Lorsque le F.I.S. triomphe aux élections municipales de 1990, il
lui suffit, dans les villes qu'il administre, de compléter ces
mesures par des interdictions (alcool, cigarettes, musique, cravate...)
et par l'obligation du voile réclamée par 100000 femmes
défilant à Alger cette année-là.
Au demeurant, le voile qu'elles revendiquent et qu'elles portent est moins
le haïk traditionnel qu'un vêtement nouveau, récemment
entré dans les moeurs algériennes, ce qui montre bien sans
doute la volonté des islamistes d'afficher leurs convictions spécifiques,
qu'il s'agisse des hommes (avec le port de la robe et de la barbe) ou
des femmes. Ce vêtement nouveau, c'est le hidjab, grand foulard
souvent blanc, recouvrant les cheveux et les épaules mais laissant
le visage à découvert et posé par-dessus une longue
robe de couleur sombre descendant jusqu'aux pieds.
Quelles que soient les raisons pour lesquelles les Algériennes
le portent " pour avoir la paix dans la rue ou au travail, par
conviction religieuse, par coquetterie, pour cacher sa misère,
par acceptation de la pression familiale et sociale " (MESSAOUDI
(Khalida), Une algérienne debout, J'ai lu, 1996, p. 139.),
ce voile est considéré par la leader féministe kabyle
Khalida Messaoudi comme " notre étoile jaune ". Elle
constate aussi avec surprise qu'il fait son entrée en force dans
les lycées d'Alger: si, dans ses classes, une de ses élèves
sur cinq seulement le portait en 1987, elles seront plus de la moitié
à le faire à la rentrée suivante.
Selon les médias, l'influence islamiste en Algérie aurait
reculé ces dernières années.

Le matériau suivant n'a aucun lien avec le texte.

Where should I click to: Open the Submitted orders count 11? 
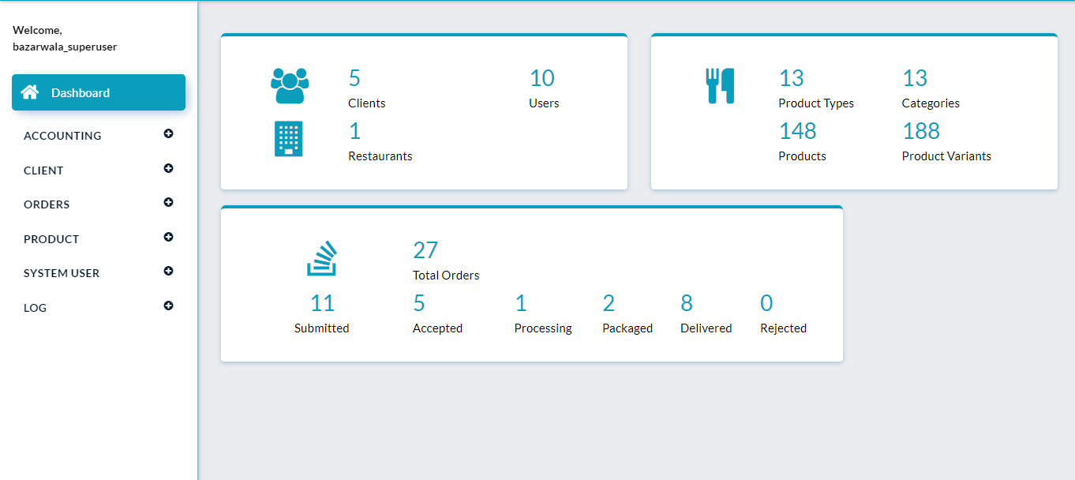point(322,303)
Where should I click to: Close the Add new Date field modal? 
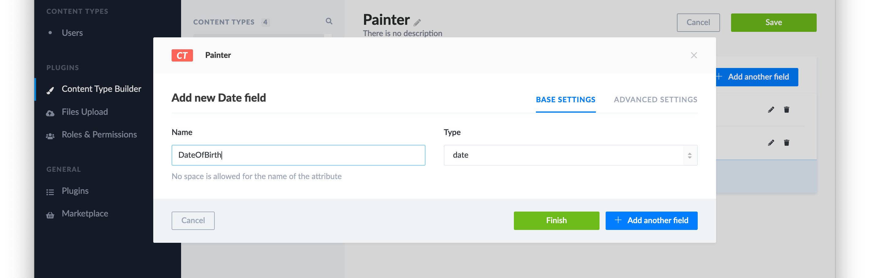pyautogui.click(x=694, y=55)
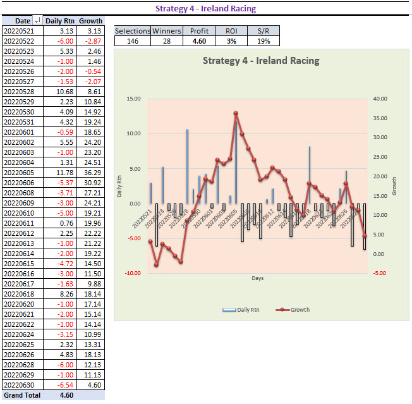Click the Grand Total row label

click(x=22, y=396)
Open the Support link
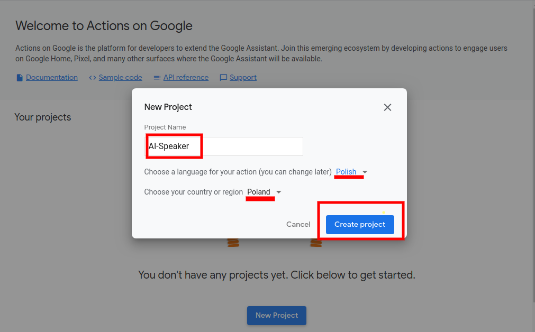 click(x=243, y=78)
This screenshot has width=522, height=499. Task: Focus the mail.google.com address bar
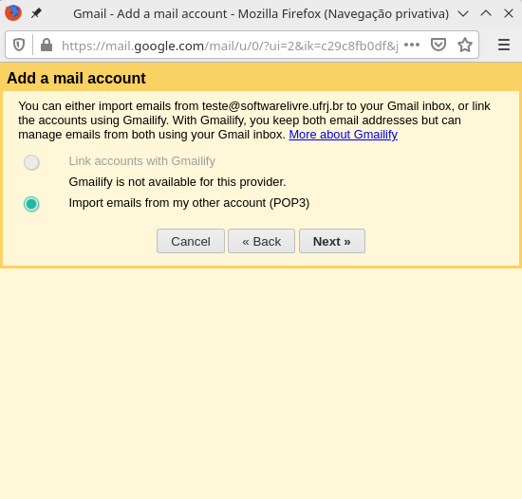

Mais en Algérie
et même en France, la question essentielle reste posée: l'islam
peut-il se " moderniser " comme on dit et faire évoluer
sa conception de la condition féminine, y compris sur le port du
voile? En conclusion de cette étude, il apparaît en tout
cas que, s'il avait une chance de le faire, c'était bien à
l'époque où la France était présente en Algérie.